Речевая маска имеет достаточно явную отправную позицию:
возобновляющуюся формулу риторики. Риторичность все время нарушается
авторским придыханием, междометиями Ах и Хм, многоточиями,
разрывами речи, резкими сменами галса. Разрывы речи, провалы ее
– это то, что Деррида именует купюрой. В них концентрируется
«выход за пределы «первичного» и мифического единства».
Сама же «…купюра, решение – решающее и решенное – то есть удар
распределяет семя, разбрасывая его.» Вот эта купюра как укол
шприца, заново подстегивая речь, захватывает и сохраняет
значение речевого центра.

Строго говоря, Кокошко не владеет речью, она сдалась риторике в
плен. С безбрежной, казалось бы, свободой орудуя языком, в речи
она – бунтующая рабыня. Риторика же несет еще одну функцию:
это поле перестановок и смещений, метафор и метонимии,
использование слов в несобственном смысле, текстовой рефлексии.
Риторику можно определить как озабоченность фразой и
мастерство законченной фразы. Фраза у Кокошко всегда под давлением
императива завершенности, но она же, сама эта завершенность
оказывается предметом стыда, а стыд –как действующее начало –
рвет фразу. Стиль Кокошко – невроз фразы.

В таком случае лицо речи и субъект речи тут не одно и то же: между
нами и нашим гением есть зазор
. Субъект – это тот (то?), что
находится в промежутке лиц речи (См. Жак Лакан лит.8), это
виртуальная воля к речи. Исходный адрес ее неотступности. Эта
воля завоевывает слух, царапает или целует ухо. Воля эта
ничего не сообщает о себе, она не имеет ни лица ни маски,
нечто пресное. Воля жива и в пределах нулевой степени письма.

ИСХОДНЫЙ МАТЕРИАЛ>
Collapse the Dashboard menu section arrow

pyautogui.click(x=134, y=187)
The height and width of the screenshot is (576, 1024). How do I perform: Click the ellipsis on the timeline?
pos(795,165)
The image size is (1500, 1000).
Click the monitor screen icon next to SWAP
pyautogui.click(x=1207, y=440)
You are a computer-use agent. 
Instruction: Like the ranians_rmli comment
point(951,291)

--

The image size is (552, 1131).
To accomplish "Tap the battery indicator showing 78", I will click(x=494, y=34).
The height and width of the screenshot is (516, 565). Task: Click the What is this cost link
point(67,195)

ЗАДАНИЕ> Процитируйте целиком и дословно приведённый выше текст о стиле Кокошко.

ОТВЕТ НА ЗАДАНИЕ>
Речевая маска имеет достаточно явную отправную позицию:
возобновляющуюся формулу риторики. Риторичность все время нарушается
авторским придыханием, междометиями Ах и Хм, многоточиями,
разрывами речи, резкими сменами галса. Разрывы речи, провалы ее
– это то, что Деррида именует купюрой. В них концентрируется
«выход за пределы «первичного» и мифического единства».
Сама же «…купюра, решение – решающее и решенное – то есть удар
распределяет семя, разбрасывая его.» Вот эта купюра как укол
шприца, заново подстегивая речь, захватывает и сохраняет
значение речевого центра.

Строго говоря, Кокошко не владеет речью, она сдалась риторике в
плен. С безбрежной, казалось бы, свободой орудуя языком, в речи
она – бунтующая рабыня. Риторика же несет еще одну функцию:
это поле перестановок и смещений, метафор и метонимии,
использование слов в несобственном смысле, текстовой рефлексии.
Риторику можно определить как озабоченность фразой и
мастерство законченной фразы. Фраза у Кокошко всегда под давлением
императива завершенности, но она же, сама эта завершенность
оказывается предметом стыда, а стыд –как действующее начало –
рвет фразу. Стиль Кокошко – невроз фразы.

В таком случае лицо речи и субъект речи тут не одно и то же: между
нами и нашим гением есть зазор
. Субъект – это тот (то?), что
находится в промежутке лиц речи (См. Жак Лакан лит.8), это
виртуальная воля к речи. Исходный адрес ее неотступности. Эта
воля завоевывает слух, царапает или целует ухо. Воля эта
ничего не сообщает о себе, она не имеет ни лица ни маски,
нечто пресное. Воля жива и в пределах нулевой степени письма.